Richard Smith richard at metafoo.co.uk
Wed Jun 19 19:48:17 PDT 2013


On Wed, Jun 19, 2013 at 9:44 AM, John McCall <rjmccall at apple.com> wrote:
> On Jun 19, 2013, at 1:45 AM, Pavel Labath <labath at google.com> wrote:
>
> On 19 June 2013 01:59, John McCall <rjmccall at apple.com> wrote:
>>
>> There's nothing wrong with reinterpret_cast'ing to an arbitrary object
>> pointer type; it doesn't need to be standard-layout.  You just have to be
>> careful to not (1) increase the alignment requirements (which we should
>> already warn about with -Wcast-align) or (2) do anything with the
>> type-punned pointer except cast it back eventually (which is pretty hard to
>> reason about).
>>
>> And there are known encapsulation idioms which involve temporarily punning
>> a pointer as a pointer to an incomplete type, so I'm not sure this is a
>> terribly valuable warning to pursue even for your specific case.
>>
>> Obligatory standards quote:
>>
>> C++11 [expr.reinterpret.cast]p7:
>>   An object pointer can be explicitly converted to an object pointer of a
>> different type. When a prvalue v of type “pointer to T1” is converted to the
>> type “pointer to cv T2”, the result is static_cast<cv T2*>(static_cast<cv
>> void*>(v)) if both T1 and T2 are standard-layout types (3.9) and
>
> I've read this paragraph before writing, and this part made me believe that
> the types need to be standard layout.

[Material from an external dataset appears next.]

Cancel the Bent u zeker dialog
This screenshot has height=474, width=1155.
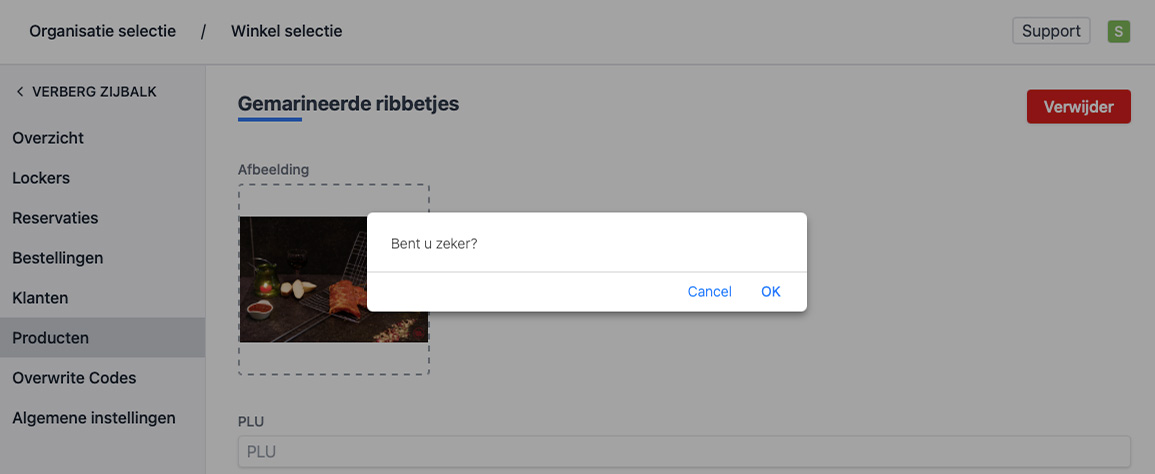pyautogui.click(x=709, y=292)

I'm not very good at standardese, so I
> wasn't sure if this restriction applies to the following sentences or not.
>
>
> It doesn't; it's a separate rule.  The structure is basically:  "If <A>, the
> result is <B>.  If <C>, the result is <D>.  The result of anything else is
> unspecified."  It seems weird only because <A> is a subset of <C>.

Also of note: the "if both T1 and T2 are standard-layout types" clause
has been removed from more recent drafts of the standard, see DR1412.